Results from a U.S. clinical trial testing the efficacy and safety of AstraZeneca’s COVID-19 vaccine may have included “outdated information,” American officials said early Tuesday.
The Data Safety Monitoring Board notified the company and two health agencies late Monday that it was worried by the information AstraZeneca released on its trial.
The board, which monitors trials and reviews data collected at regular intervals, “expressed concern that AstraZeneca may have included outdated information from that trial, which may have provided an incomplete view of the efficacy data,” according to the National Institute of Allergy and Infectious Diseases (NIAID), one of the agencies.
The institute urged AstraZeneca to work with the board to review the data and ensure the release of the most accurate, up-to-date information as quickly as possible.
The company said the vaccine “was well tolerated” and the Data Safety Monitoring Board “identified no safety concerns related to the vaccine.”
But the board didn’t necessarily agree.
“This likely a very good vaccine,” Dr. Anthony Fauci, NIAID’s chief, said during an appearance on ABC’s “Good Morning America.”
But the monitoring board “got concerned and wrote a rather harsh note” to AstraZeneca after seeing the press release, he added, “saying that in fact they felt the data that were in the press release were somewhat outdated and might, in fact, be misleading a bit, and wanted them to straighten them out.”
Over a dozen countries this month suspended use of AstraZeneca’s COVID-19 vaccine after patients died after being injected. Others experienced blood clots.
The United States hasn’t yet cleared AstraZeneca’s vaccine for use. The company said in announcing the trial results that it was preparing to apply for emergency authorization in the coming weeks.
American drug regulators have authorized three shots so far. Regulators authorized shots from Moderna and Pfizer late last year. Johnson & Johnson’s vaccine was granted emergency authorization on Feb. 27.

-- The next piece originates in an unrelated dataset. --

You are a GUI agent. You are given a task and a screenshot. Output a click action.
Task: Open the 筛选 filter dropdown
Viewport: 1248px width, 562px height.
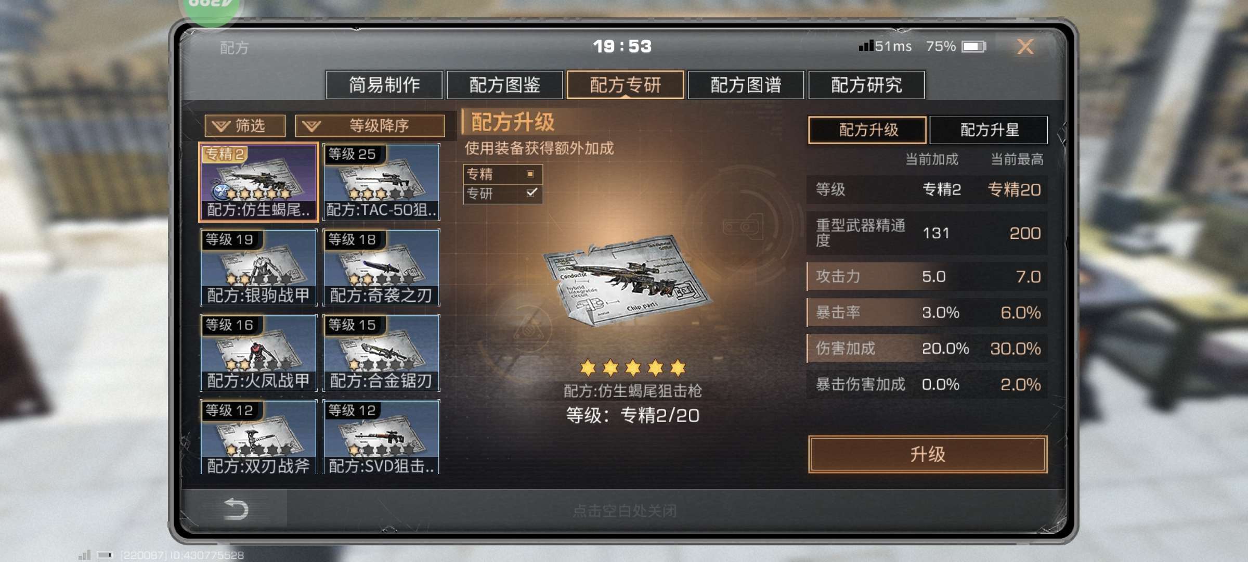click(245, 125)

The Food and Drug Administration, which reviews requests for emergency authorization, last year suspended a U.S. trial for AstraZeneca’s shot for six weeks. The trial resumed in October after regulators reviewed all safety data from trials globally and concluded it was safe to resume the trial, the company said.
Officials said then that results were expected by the end of the year.
AstraZeneca’s vaccine was co-developed by the University of Oxford.